OBJECTIVE
Can you update the material from the line with "This screenshot has height=1204, width=987." up to and including the line with "tap(88, 80)" so that "avatar" becomes "icon", with everything else left as it is? Leave the pictures out of your answer.

DATASET
************
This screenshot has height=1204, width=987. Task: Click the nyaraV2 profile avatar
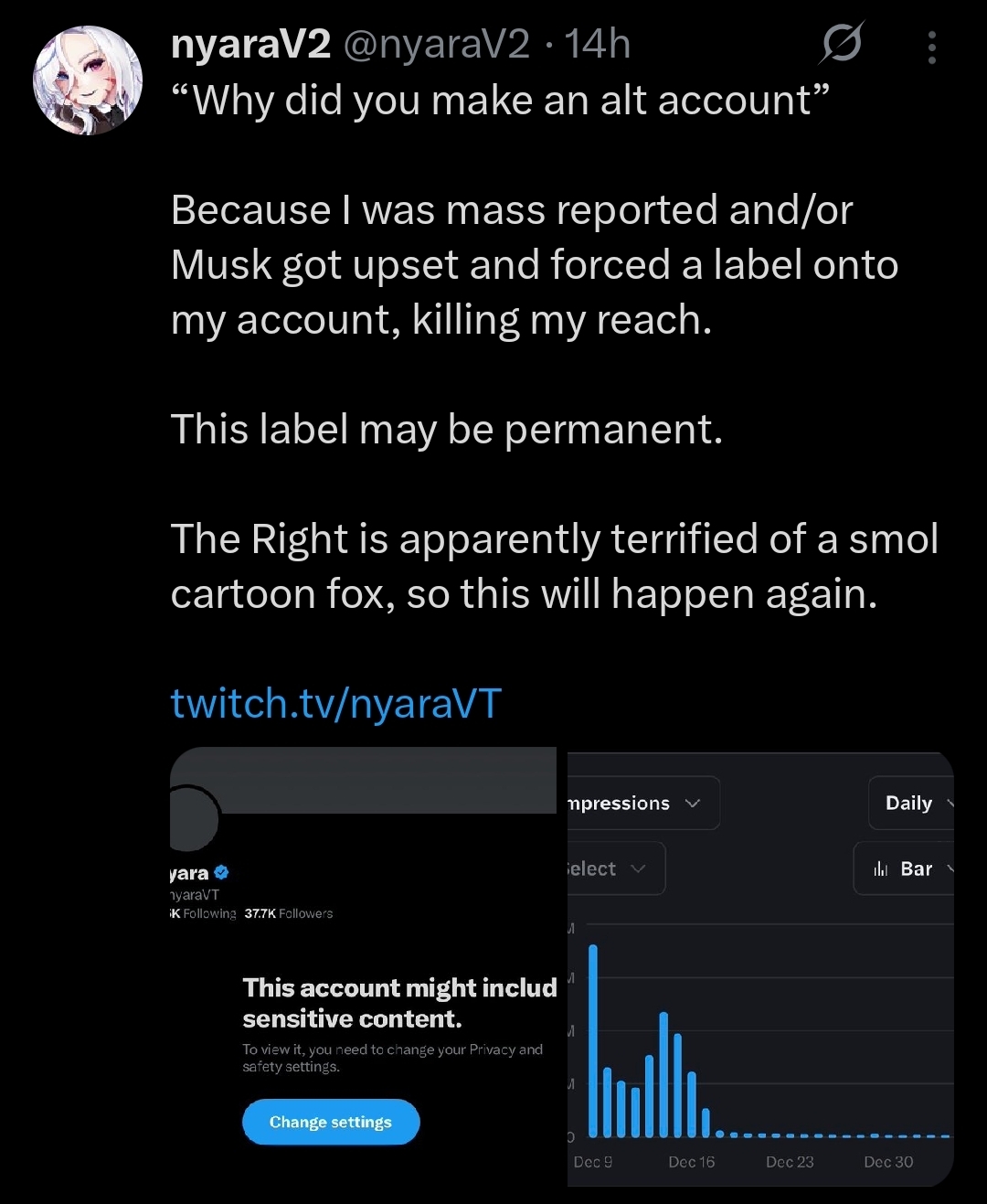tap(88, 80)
************
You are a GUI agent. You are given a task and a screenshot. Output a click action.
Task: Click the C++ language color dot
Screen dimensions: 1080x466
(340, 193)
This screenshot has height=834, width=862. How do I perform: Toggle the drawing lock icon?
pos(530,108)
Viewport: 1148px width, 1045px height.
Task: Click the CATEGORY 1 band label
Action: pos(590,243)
************
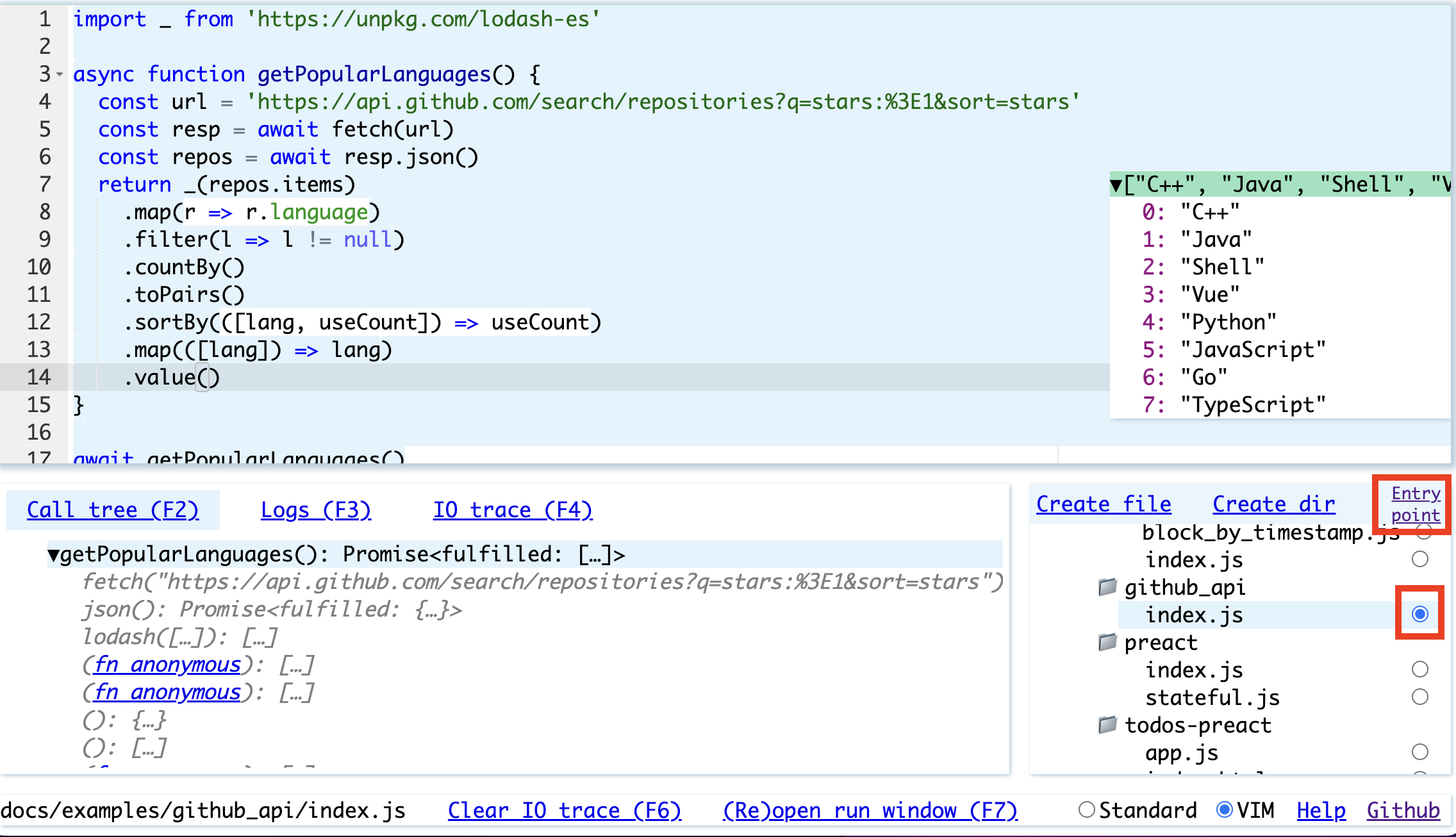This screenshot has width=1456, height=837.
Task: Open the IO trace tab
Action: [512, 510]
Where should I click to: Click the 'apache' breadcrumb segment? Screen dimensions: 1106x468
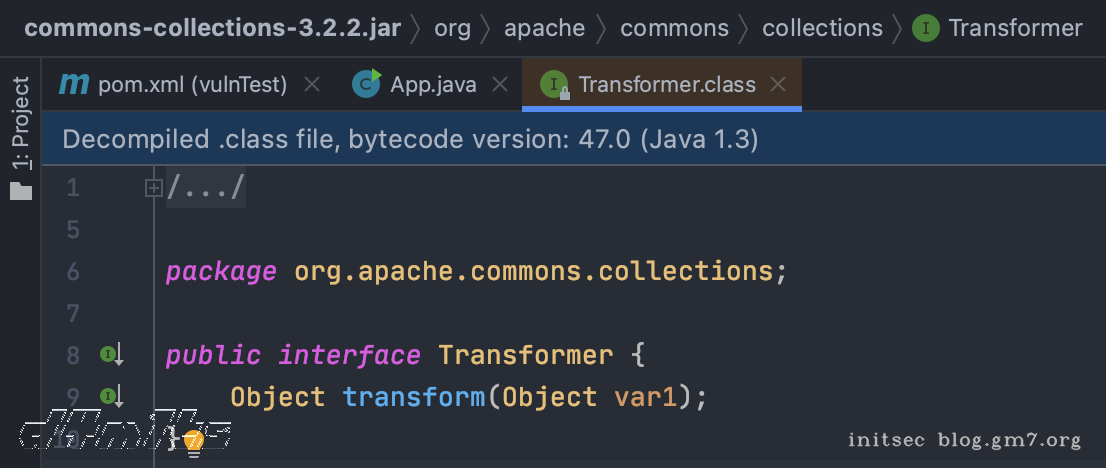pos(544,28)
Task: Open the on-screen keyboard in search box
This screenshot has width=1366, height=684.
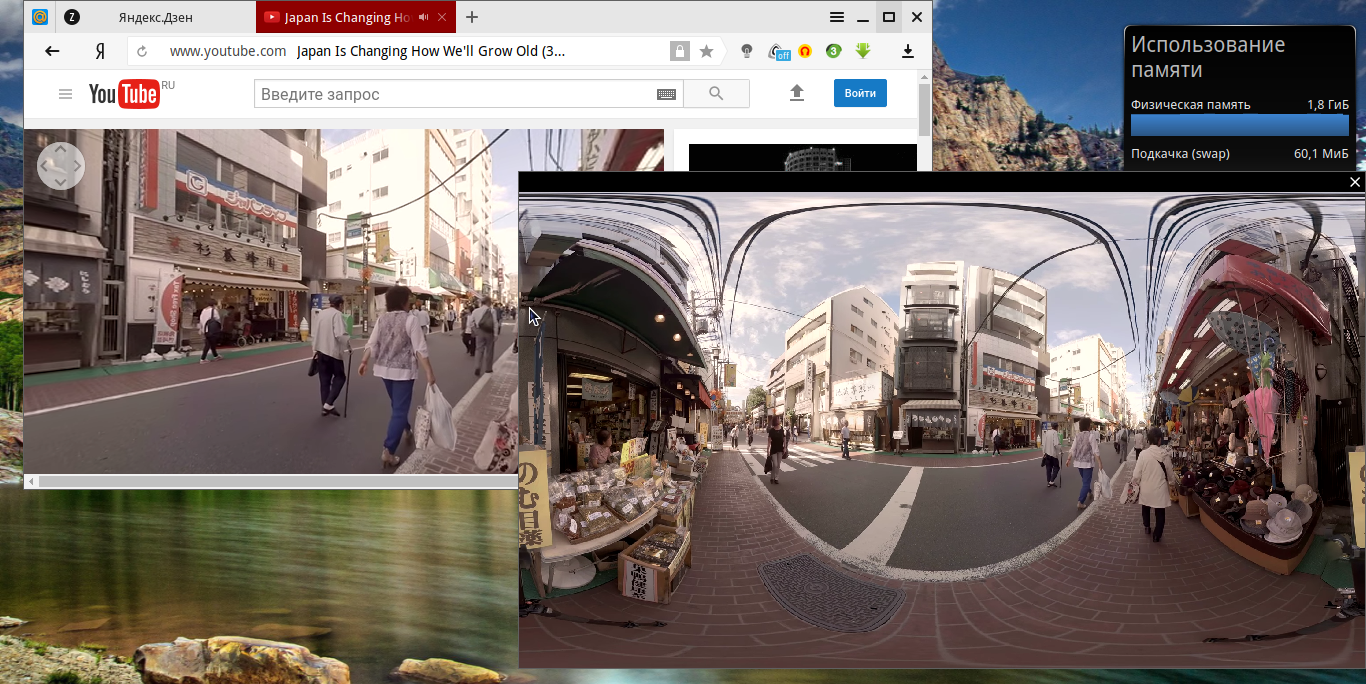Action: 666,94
************
RESULT OF THE EXERCISE
This screenshot has height=1204, width=987. Task: Click the nyaraV2 profile icon
tap(88, 80)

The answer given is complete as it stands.